> _Consigne 1_:
D’après le texte sur l’apatridie, combien de personnes au moins sont sans nationalité ou sans documents d’identité en Europe ?
> _Consigne 2_:
Dans le texte sur l’apatridie, reprenez le passage qui s’ouvre sur les mots contenant "L’apatridie est la" et se ferme sur "avantages d’une nationalité.", en remplaçant "répandue" par "fréquente".

> _Extrait choisi_:
::::::

L’apatridie est la cause profonde d’innombrables violations des droits de l'homme. Malheureusement, elle reste répandue en Europe aujourd’hui puisque 600 000 personnes au moins n’ont pas de nationalité ou ne disposent pas des documents d’identité qui permettent de bénéficier des avantages d’une nationalité.

Or, si vous n’avez pas de nationalité, vous n’avez pratiquement aucun droit. En effet, les personnes apatrides sont souvent privées d’accès à l’éducation, à l’emploi, aux prestations sociales et aux soins ; elles ne peuvent pas voter ni participer à la vie politique et il leur est très difficile d’avoir accès à la justice. Les personnes apatrides sont aussi particulièrement vulnérables à toute une série d’abus et de violations des droits de l'homme, qui vont de la détention de durée illimitée à l’exploitation par le travail et à l’exploitation sexuelle.

L’apatridie a des causes variées : par exemple, des questions non réglées dans le cadre de la succession d’États, des conflits de lois sur la nationalité, l’absence d’enregistrement à la naissance et des lois et pratiques discriminatoires qui empêchent de grands groupes de personnes de jouir du droit à une nationalité.

L’apatridie en Europe présente donc de multiples facettes. Parmi les personnes apatrides figurent des enfants réfugiés arrivés récemment, qui sont nés au cours du voyage de leurs parents vers l’Europe et n’ont pas été déclarés à la naissance ou qui ne peuvent pas obtenir de nationalité à cause de lois sur la nationalité qui sont en conflit ou discriminatoires. Toutefois, l’apatridie touche aussi des personnes qui vivent dans le même pays depuis des dizaines d’années et y sont même nées. C’est le cas des membres de certains groupes minoritaires discriminés, comme les Roms, qui, dans certains pays, « héritent » de l’apatridie de leurs parents et ont de grandes difficultés à obtenir la nationalité du pays où ils vivent.

::::::

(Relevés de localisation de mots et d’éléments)
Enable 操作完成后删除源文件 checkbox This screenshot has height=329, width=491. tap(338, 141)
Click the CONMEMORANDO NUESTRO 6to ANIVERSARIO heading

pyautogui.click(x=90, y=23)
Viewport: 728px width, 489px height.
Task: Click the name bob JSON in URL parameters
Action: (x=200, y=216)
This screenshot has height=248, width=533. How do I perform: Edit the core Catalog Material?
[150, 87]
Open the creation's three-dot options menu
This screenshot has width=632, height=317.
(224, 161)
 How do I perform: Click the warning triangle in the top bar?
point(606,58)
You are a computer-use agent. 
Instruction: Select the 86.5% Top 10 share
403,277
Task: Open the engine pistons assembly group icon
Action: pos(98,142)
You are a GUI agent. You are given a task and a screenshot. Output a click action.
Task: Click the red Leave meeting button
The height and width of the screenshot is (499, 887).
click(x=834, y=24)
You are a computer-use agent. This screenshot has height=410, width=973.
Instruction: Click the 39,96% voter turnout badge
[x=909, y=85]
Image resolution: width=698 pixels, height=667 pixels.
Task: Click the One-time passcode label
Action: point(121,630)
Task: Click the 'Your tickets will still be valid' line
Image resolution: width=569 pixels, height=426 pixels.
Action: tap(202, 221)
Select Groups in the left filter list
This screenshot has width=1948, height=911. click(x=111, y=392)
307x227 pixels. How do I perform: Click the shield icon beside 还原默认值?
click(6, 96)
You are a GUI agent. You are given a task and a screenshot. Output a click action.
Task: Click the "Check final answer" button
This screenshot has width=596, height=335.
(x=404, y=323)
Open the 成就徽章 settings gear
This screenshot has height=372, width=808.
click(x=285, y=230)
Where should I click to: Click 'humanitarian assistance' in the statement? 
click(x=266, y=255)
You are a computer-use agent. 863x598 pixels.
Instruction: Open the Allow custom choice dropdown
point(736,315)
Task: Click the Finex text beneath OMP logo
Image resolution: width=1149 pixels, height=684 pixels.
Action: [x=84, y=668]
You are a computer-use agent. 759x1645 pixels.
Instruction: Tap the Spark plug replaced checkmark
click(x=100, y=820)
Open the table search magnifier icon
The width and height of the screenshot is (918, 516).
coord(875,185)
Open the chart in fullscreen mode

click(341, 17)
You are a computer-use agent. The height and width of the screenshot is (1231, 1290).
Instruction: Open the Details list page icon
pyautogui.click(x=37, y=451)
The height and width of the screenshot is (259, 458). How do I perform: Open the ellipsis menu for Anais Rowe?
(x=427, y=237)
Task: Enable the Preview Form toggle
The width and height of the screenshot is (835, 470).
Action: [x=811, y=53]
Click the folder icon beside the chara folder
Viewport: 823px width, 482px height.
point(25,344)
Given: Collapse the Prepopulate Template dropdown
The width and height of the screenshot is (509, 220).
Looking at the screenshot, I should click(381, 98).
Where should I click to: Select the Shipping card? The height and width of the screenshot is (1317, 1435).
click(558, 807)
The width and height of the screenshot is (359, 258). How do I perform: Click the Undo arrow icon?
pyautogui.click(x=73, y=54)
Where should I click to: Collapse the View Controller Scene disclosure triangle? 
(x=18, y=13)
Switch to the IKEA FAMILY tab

::::::

> _Résultat 1_:
Au moins 600 000 personnes.

> _Résultat 2_:
L’apatridie est la cause profonde d’innombrables violations des droits de l'homme. Malheureusement, elle reste fréquente en Europe aujourd’hui puisque 600 000 personnes au moins n’ont pas de nationalité ou ne disposent pas des documents d’identité qui permettent de bénéficier des avantages d’une nationalité.